Графика Ремизова несет в себе принцип мифологического отношения к бытию, при котором не может быть ничего фиктивного, незначимого или существующего только «на словах». Ведь в этой системе именно слова создают окружающий мир и непременно, рано или поздно, они обязательно материализуются. И если есть в языке выражение «неугомонный бес», то это значит, что такой демон имеет свой образ, и не его вина, если обычное зрение не в состоянии его представить. Рисунки Ремизова отображают прямую материализацию метафорических образов, которые в сознании обычного читателя возникают, как правило, в виде привычных формул, отражающих некие эмоциональные состояния: радости — «счастье так и колотит»; сильного возбуждения, проявляющегося в нетерпении — быть во власти «неугомонного беса»; представлений человека о зловещем множестве — «чертова пропасть» и так далее.
Безграничность творческого воображения Ремизова раскрывается и в рисунке «Языка нема» (1938)
[711], название которого восходит к древнерусским летописям, где эти слова употреблялись по отношению к иноязычным — то есть не знающим славянского языка — племенам. Когда спустя десятилетие Ремизов употребит эту древнюю формулу в очерке «Живой воды» (1949), открывавшем пушкинскую часть «Огня вещей», органичность ее станет понятной в контексте эссе, посвященного сохранению живого русского языка, который не изменял бы своего звучания даже в переводе на иностранный. Нарисованное Ремизовым мифологическое существо — с огромными глазами и человеческим ртом, испуганное и дикое — нечто лишенное ассоциативных связей. Не видя перед собой этого рисунка, практически невозможно представить, как можно изобразить реальное, конкретное явление, синонимически передаваемое словами «иностранец», «иноземец», «чужеродец», «чужой», «безъязыкий». Поистине, этот фантастический образ является «запечатленным» свидетельством мифологичности ремизовского мышления.Уже на уровне графического видения Ремизов допускал различные отступления от изображаемого текста, на первый взгляд «произвольно» дописывая его — проясняя то, что, как ему казалось, подразумевалось, но так и осталось невысказанным. В частности, наброски и эскизы писателя к «Мертвым душам» с детальной прорисовкой бытового окружения персонажей поэмы, снабженные соответствующими цитатами, воссоздают гоголевские образы, вместе с тем выражая уникальное представление, присущее именно автору «Огня вещей». Ремизов так интегрировал изображение и нарратив, что игра его воображения воспринимается как естественная форма существования художественного текста.

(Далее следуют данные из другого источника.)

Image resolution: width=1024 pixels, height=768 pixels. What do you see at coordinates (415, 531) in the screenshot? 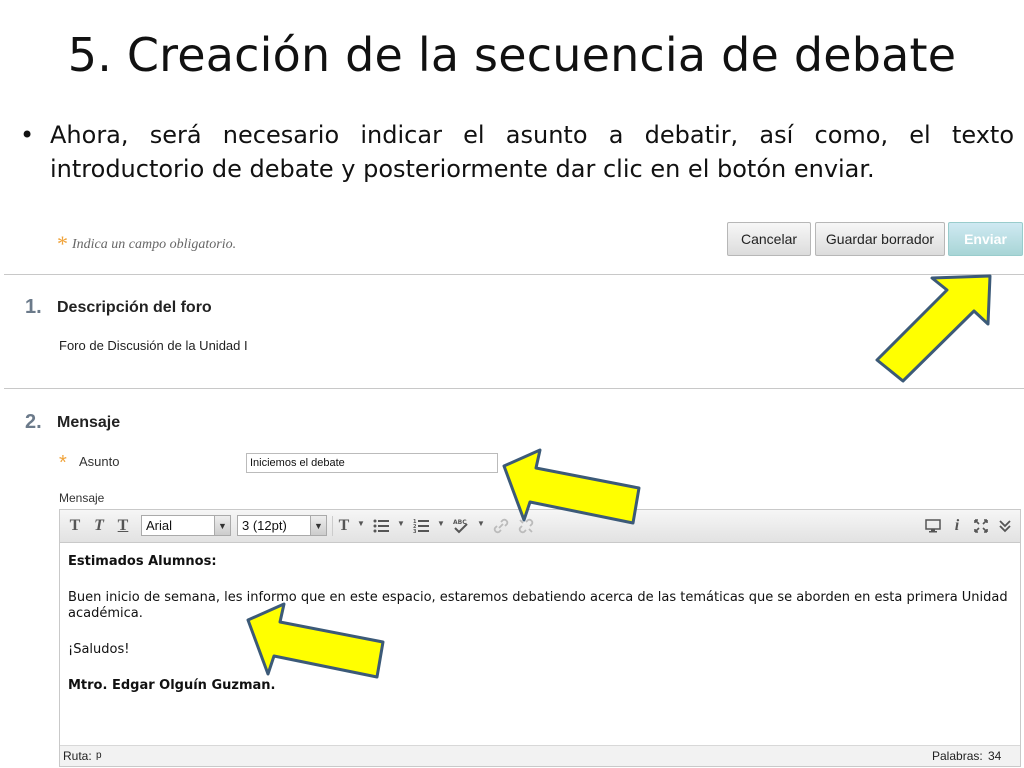
I see `svg-text: 3` at bounding box center [415, 531].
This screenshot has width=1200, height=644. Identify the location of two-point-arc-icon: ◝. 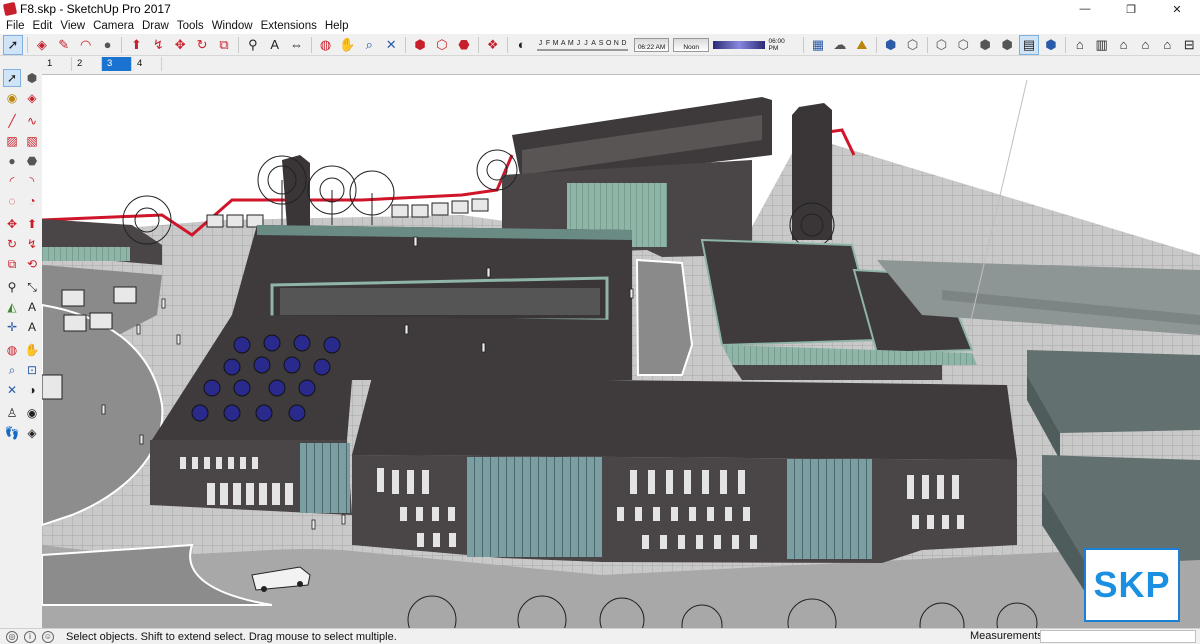
(32, 181).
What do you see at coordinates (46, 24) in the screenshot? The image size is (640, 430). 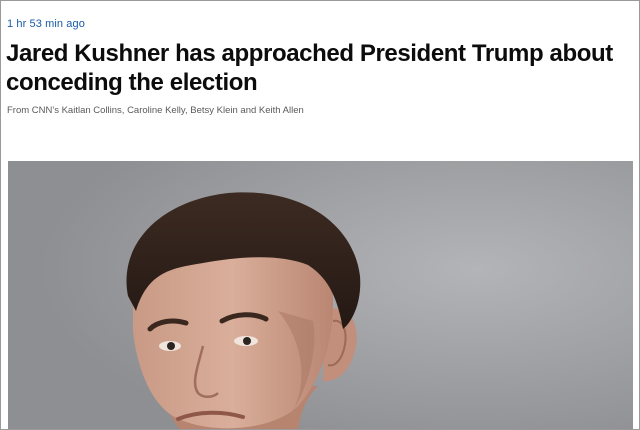 I see `post-timestamp: 1 hr 53 min ago` at bounding box center [46, 24].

Уподобление процесса рисования игре в ее самом непосредственном проявлении Ремизов пояснял на примере Андрея Белого: «В рисовании Андрея Белого было что-то от игры: как дети усядутся к столу и примутся рисовать, пока не надоест, и потом начнется другая игра, а испачканные чернилами — всего милее красками — листки с фантастическими рисунками, в которых никогда не употребляется линейка и резинка, разбросанные по столу, летят со стола на пол и с пола в печку. Игра, а не мастерство: во всяком случае в мастерстве есть „почему“, а в игре „как рука водила“, и всегда важен процесс, а не результаты. В этом душа рисунков Андрея Белого. Но было и другое: страсть иллюстрировать — изображать мысль; но при неуменьи и эти иллюстрации, в которых всегда преднамеренность и отчетность, превращались в фантастические узоры, ничего не объясняющие…»
[712]Благодаря процессу понимания, осмысления, «вчувствования», писатель создавал новые образы и смыслы и в конечном счете приходил к такой неожиданной интерпретации текста-источника, в рамках которой «бытие изображения предстает как нечто большее, нежели бытие изображаемого материала»
[713]: «У меня получаются не „Мертвые души“, а Воскрешение мертвых. Думаю, Гоголь бы одобрил» [714]. В письме к Н. Кодрянской он рассказывал: «…мне остается нарисовать две главы из Мертвых Душ. Манилов вышел у меня небывалый — декабрист, князь Мышкин чистой мысли и чистого сердца. Я знаю это вызовет негодование „адамовичей“. Они привыкли от „печки“. И будет возмущение, „чего я искажаю Гоголя?“ Искажаю их кривое дело и приплюснутый череп. (Это называется моя заносчивость!) … Рисую Плюшкина (у Гоголя мертво), „затурканность вещами“, так только могу понять. Но как это произошло, еще не соображу: задавили вещи, и сами распались в пыль. Жалко вещей» [715]. Мысли Ремизова подчас эпатируют, его взгляд на героев необычен, но обоснован. Цель его, как ни парадоксально, — оправдать персонажей, заклейменных целыми поколениями литературных критиков.